[Screenshot grounding data]
■ ■ ■ ■

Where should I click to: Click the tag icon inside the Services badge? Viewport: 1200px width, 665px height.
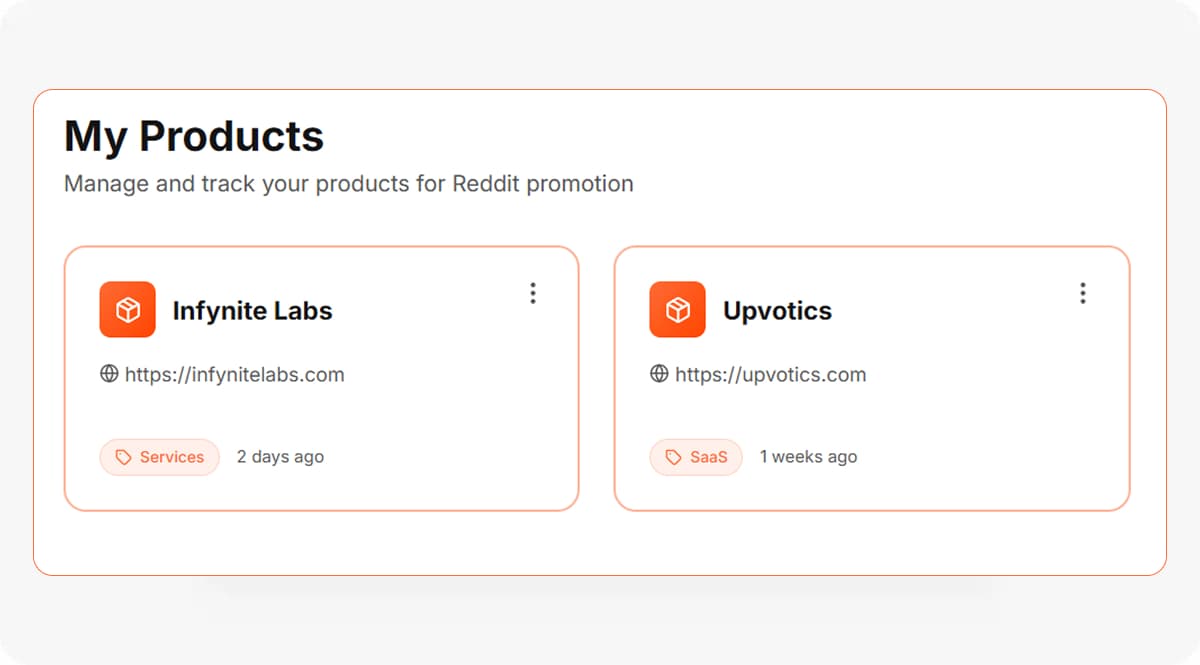tap(123, 456)
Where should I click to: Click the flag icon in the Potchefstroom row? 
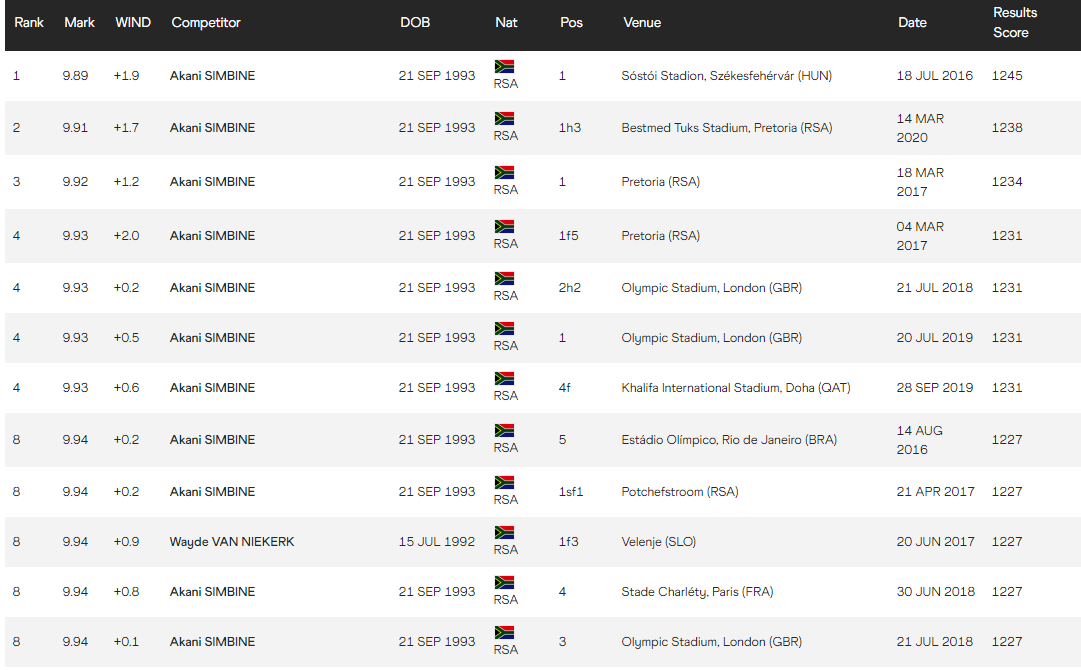coord(504,483)
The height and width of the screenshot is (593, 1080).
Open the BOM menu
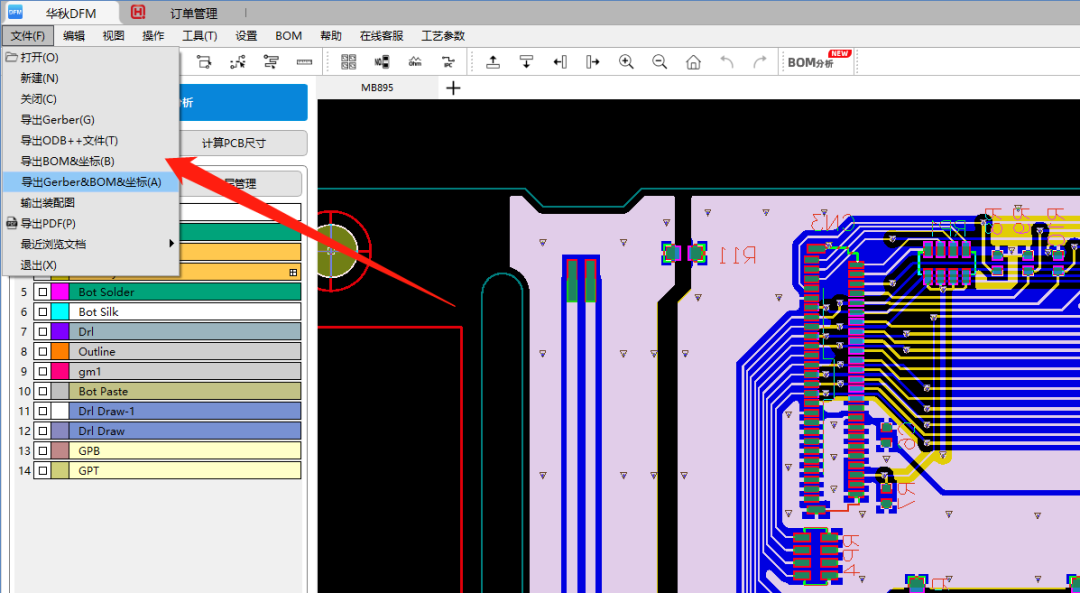click(289, 36)
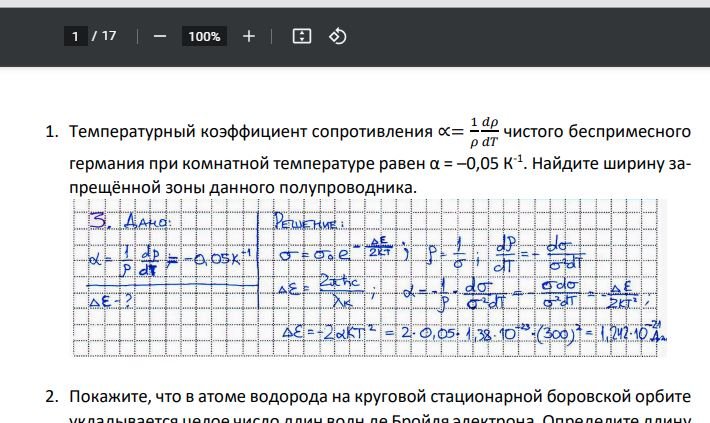The height and width of the screenshot is (423, 710).
Task: Zoom in with the plus icon
Action: 249,36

■ ■ ■ ■

**ACTION ITEM**
Return each record exactly as given, excluding any image.

**WRITTEN RESPONSE**
Where should I click to: Click the tag icon inside the Services badge? Viewport: 1200px width, 665px height.
tap(123, 456)
Where should I click to: Click the flag icon in the Potchefstroom row? 
coord(504,483)
The height and width of the screenshot is (593, 1080).
Open the BOM menu
click(289, 36)
The height and width of the screenshot is (423, 710).
Task: Zoom in with the plus icon
Action: 249,36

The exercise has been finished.